Assigned task | Please reproduce the data exactly and omit the pictures.

[Pixel coordinate grounding data]
#####
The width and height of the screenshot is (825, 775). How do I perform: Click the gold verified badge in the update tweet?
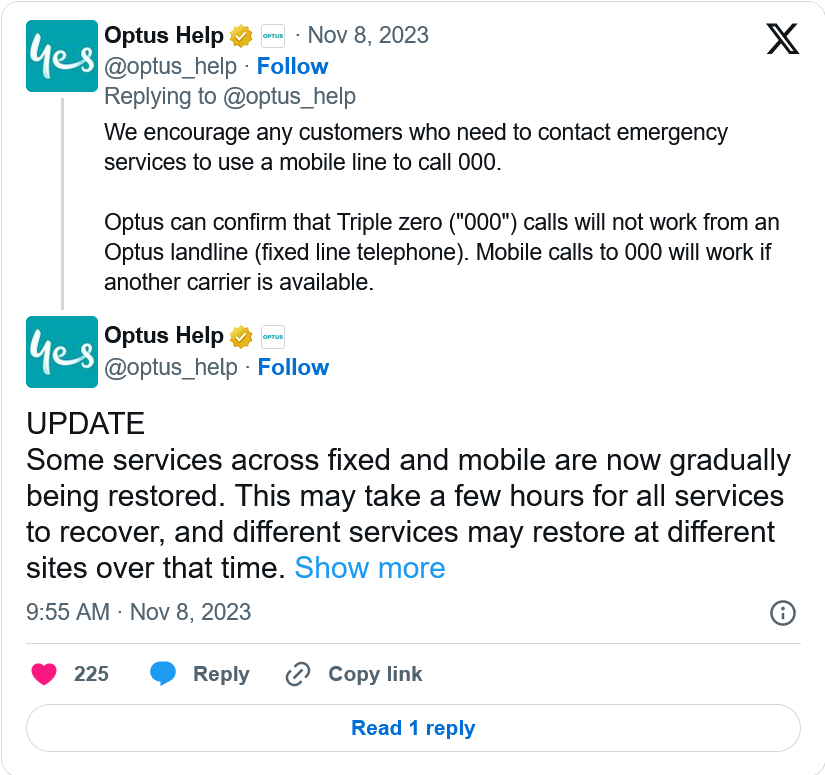point(241,336)
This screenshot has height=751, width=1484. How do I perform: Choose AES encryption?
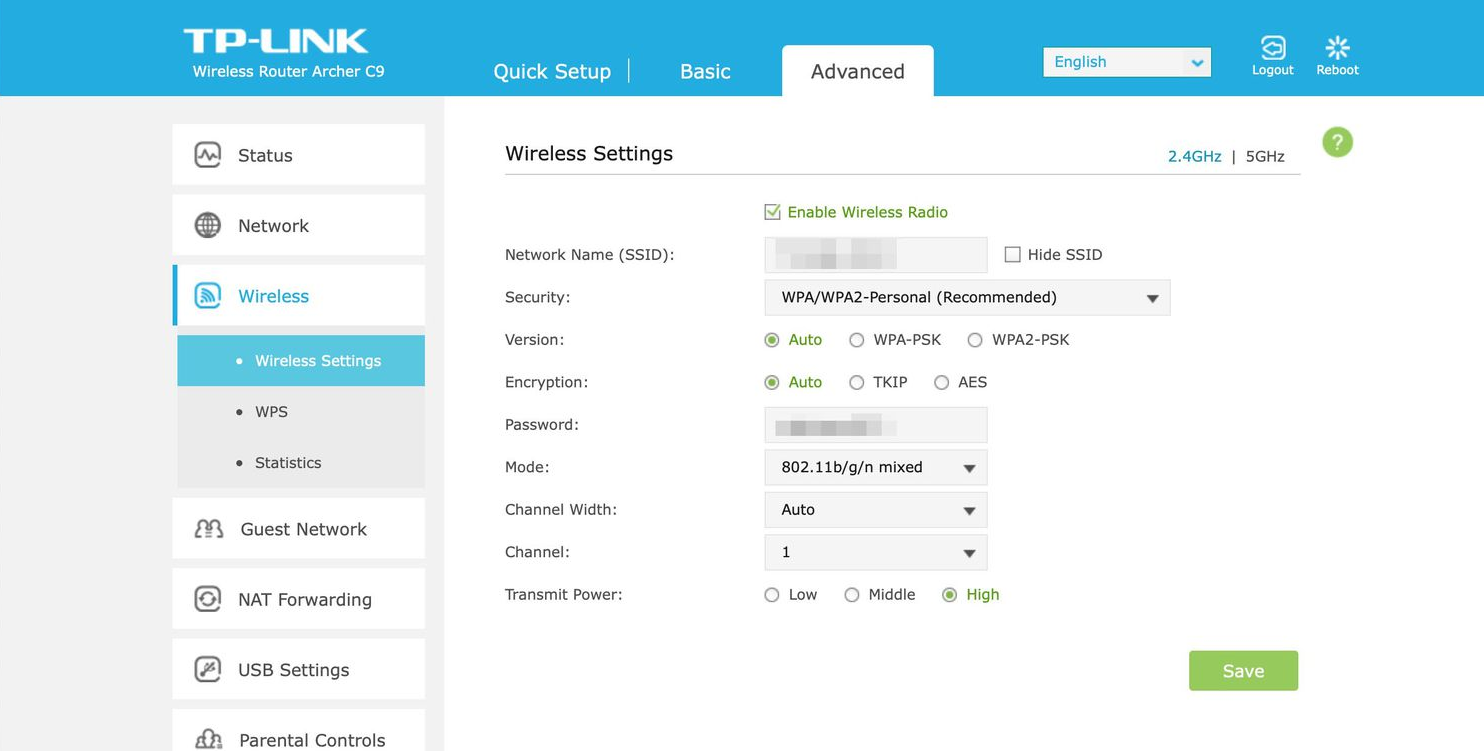point(941,382)
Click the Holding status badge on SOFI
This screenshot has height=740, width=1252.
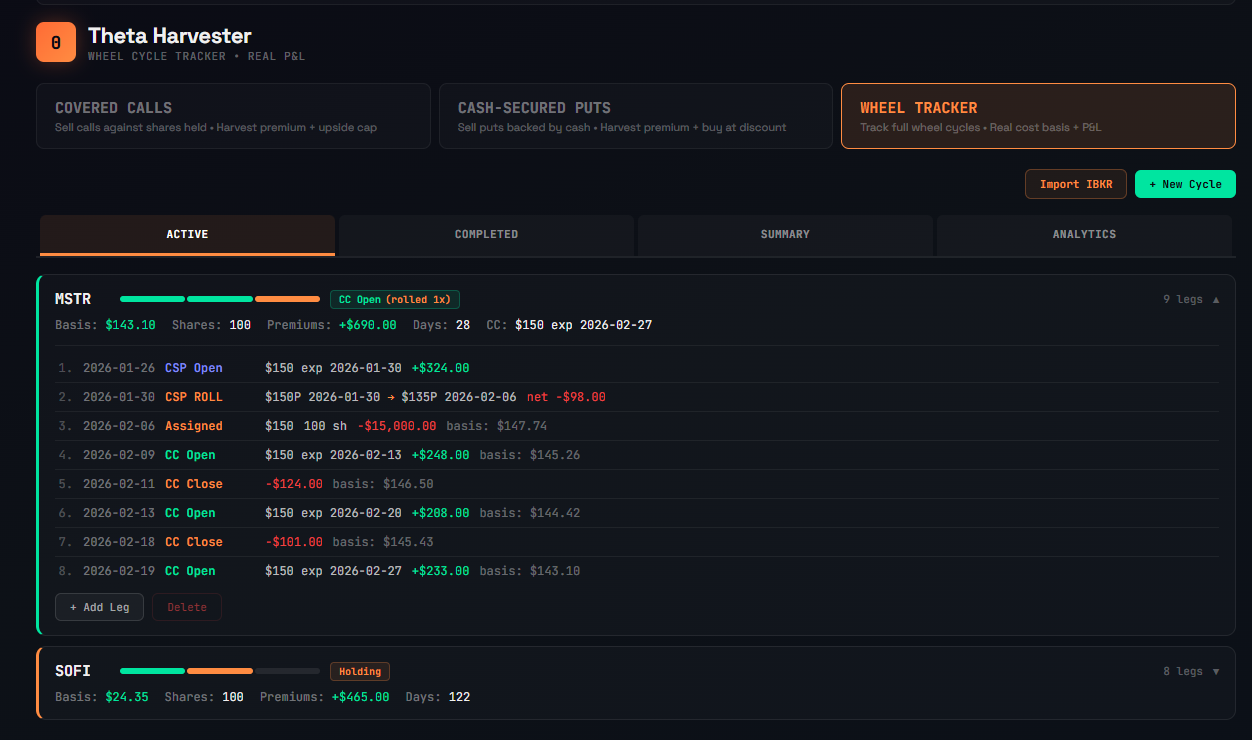pos(359,670)
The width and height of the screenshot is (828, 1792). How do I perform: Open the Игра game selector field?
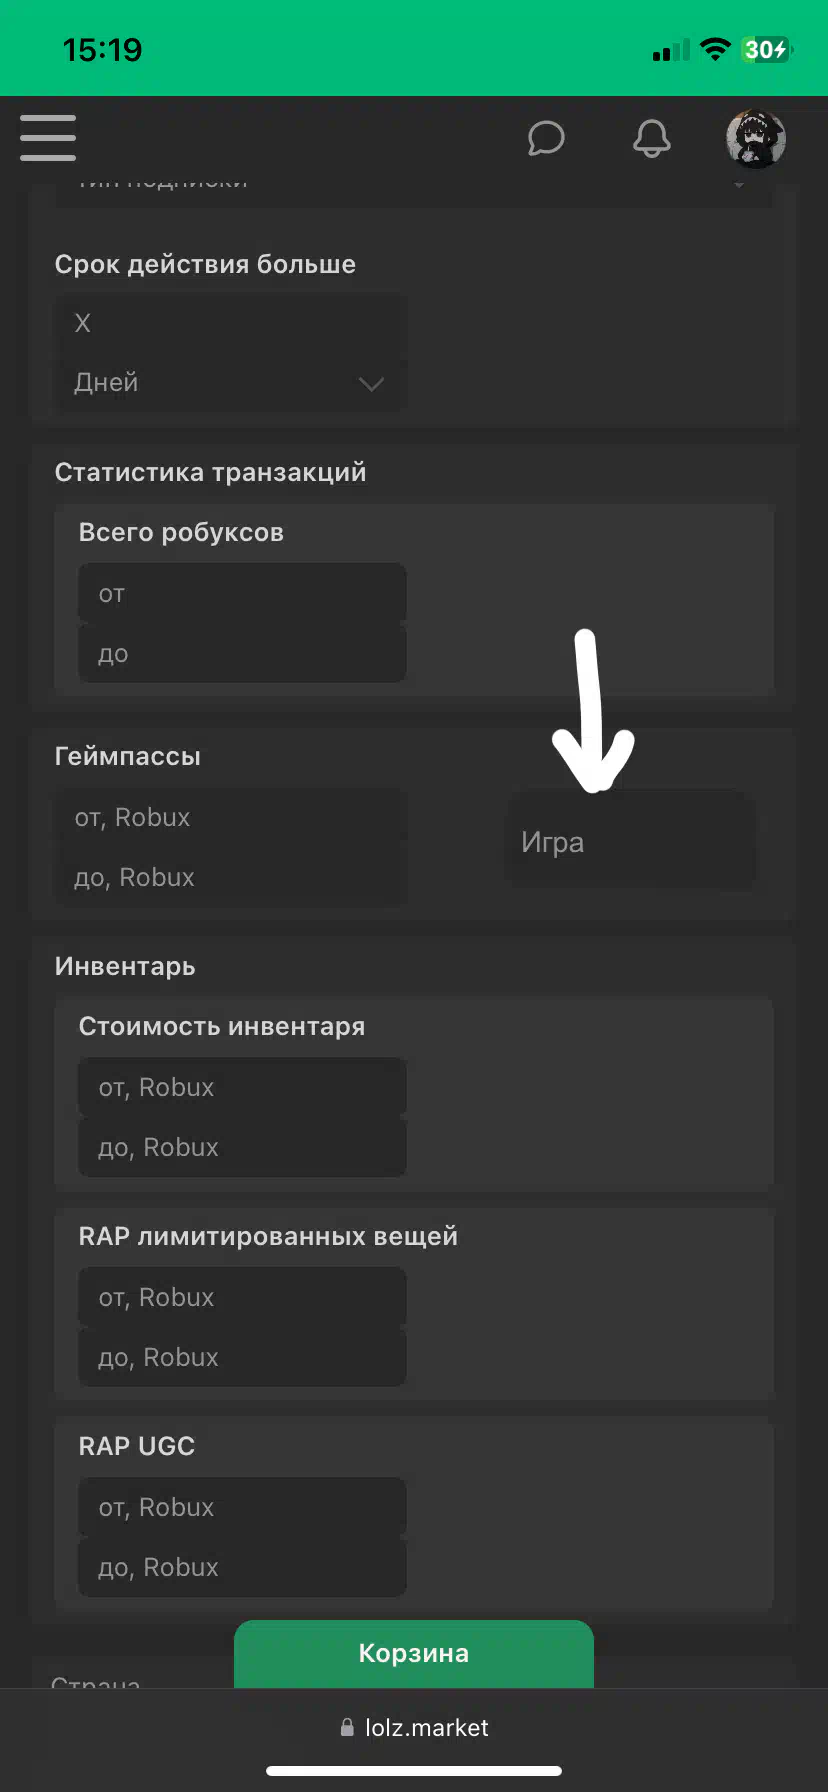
#####
Output for this task |
The width and height of the screenshot is (825, 775). How do I perform: Click the gold verified badge in the update tweet?
point(241,336)
This screenshot has height=751, width=1484. How do I perform: Choose AES encryption?
point(941,382)
Click the Holding status badge on SOFI
This screenshot has height=740, width=1252.
pos(359,670)
The width and height of the screenshot is (828, 1792). How do I perform: Open the Игра game selector field?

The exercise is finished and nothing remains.